Work order:
Look through the records, and wherever the string "computer" turns up, copy out that line.

Stored data:
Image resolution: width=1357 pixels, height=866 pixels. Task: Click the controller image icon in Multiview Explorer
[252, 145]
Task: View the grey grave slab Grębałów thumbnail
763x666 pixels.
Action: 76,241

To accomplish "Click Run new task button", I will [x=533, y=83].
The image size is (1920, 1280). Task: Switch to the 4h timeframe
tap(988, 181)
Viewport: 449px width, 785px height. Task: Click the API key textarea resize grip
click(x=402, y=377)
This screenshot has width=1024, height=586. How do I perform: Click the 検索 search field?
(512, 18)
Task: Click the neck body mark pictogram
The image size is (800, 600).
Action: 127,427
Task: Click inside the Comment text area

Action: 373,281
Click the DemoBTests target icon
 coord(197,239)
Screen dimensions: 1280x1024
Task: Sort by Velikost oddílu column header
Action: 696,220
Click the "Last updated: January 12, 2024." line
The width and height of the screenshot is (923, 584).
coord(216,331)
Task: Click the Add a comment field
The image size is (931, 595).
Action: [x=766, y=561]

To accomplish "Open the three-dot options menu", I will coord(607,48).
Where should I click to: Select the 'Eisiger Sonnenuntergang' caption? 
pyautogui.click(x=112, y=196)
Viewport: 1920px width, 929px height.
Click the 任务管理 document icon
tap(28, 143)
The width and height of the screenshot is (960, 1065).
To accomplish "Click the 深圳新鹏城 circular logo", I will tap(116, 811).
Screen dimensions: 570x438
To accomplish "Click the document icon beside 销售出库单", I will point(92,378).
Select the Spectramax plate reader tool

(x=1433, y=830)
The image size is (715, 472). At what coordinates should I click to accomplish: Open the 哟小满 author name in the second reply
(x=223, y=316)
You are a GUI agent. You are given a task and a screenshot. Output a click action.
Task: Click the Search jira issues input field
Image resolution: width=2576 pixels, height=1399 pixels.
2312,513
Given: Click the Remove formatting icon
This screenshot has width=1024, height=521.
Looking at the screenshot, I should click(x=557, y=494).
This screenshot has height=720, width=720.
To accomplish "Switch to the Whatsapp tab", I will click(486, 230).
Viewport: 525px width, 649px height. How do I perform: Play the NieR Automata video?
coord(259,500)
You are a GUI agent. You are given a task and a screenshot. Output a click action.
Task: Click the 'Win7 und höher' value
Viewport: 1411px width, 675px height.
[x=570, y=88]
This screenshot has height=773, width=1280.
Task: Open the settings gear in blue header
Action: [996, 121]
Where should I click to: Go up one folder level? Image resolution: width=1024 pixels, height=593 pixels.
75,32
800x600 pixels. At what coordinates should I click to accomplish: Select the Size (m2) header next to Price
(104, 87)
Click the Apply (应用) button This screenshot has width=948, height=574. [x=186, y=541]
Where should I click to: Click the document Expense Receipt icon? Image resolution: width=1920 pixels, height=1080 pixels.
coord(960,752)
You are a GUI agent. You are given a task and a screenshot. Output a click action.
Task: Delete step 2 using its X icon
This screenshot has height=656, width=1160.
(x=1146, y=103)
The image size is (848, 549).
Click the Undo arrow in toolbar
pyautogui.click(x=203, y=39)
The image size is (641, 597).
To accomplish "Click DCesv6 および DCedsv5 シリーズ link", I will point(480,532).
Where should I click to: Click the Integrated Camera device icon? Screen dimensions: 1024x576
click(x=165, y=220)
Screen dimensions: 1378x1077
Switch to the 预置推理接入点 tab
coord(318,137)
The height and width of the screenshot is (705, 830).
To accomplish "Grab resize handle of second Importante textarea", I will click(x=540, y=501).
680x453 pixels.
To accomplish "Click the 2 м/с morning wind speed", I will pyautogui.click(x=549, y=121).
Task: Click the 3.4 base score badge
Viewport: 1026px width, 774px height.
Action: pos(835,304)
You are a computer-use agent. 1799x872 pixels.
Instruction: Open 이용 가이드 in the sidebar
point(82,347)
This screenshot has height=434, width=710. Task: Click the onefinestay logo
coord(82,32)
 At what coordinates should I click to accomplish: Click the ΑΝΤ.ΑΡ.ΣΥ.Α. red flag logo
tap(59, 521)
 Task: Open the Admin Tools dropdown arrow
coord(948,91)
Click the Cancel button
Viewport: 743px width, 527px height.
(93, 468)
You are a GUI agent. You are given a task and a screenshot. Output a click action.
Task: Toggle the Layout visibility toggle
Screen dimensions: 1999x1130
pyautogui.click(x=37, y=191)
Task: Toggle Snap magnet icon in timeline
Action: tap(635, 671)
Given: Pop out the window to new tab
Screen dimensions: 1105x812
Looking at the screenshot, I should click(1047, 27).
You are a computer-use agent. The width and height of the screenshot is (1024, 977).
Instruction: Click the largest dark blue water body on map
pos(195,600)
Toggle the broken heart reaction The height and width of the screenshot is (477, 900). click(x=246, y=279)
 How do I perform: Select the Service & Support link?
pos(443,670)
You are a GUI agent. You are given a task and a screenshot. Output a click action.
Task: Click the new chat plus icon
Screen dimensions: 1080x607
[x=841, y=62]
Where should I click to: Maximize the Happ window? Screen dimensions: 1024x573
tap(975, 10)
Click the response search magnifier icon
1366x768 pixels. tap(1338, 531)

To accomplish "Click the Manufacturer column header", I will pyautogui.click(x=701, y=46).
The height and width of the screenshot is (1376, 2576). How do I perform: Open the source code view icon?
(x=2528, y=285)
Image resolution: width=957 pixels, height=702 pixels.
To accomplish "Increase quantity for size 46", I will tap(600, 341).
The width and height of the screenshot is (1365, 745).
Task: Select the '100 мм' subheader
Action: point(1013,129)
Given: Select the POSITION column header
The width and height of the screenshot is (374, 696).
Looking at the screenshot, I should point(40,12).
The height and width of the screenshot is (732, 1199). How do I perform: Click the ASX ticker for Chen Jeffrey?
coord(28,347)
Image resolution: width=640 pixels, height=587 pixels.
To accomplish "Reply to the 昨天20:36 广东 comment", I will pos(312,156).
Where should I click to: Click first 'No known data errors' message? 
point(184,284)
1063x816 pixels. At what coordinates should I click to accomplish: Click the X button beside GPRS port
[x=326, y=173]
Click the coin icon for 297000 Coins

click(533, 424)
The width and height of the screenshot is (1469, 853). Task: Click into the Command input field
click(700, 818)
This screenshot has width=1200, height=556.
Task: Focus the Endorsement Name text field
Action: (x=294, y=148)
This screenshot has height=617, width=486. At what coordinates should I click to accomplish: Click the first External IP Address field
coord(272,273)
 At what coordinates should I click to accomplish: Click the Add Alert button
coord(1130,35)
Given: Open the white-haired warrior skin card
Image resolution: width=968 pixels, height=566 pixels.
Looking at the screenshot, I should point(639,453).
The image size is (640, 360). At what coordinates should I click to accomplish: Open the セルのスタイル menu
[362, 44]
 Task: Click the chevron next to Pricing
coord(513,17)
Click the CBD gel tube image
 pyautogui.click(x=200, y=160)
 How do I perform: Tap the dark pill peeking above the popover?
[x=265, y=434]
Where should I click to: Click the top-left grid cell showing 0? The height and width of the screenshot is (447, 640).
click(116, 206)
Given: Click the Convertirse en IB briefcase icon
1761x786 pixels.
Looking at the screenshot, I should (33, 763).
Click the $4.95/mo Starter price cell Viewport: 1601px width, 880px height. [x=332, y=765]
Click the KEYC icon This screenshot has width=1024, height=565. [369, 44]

Exercise solution:
You are a computer-use agent. 1799x872 pixels.
You are a computer-use agent. The width and height of the screenshot is (1024, 977).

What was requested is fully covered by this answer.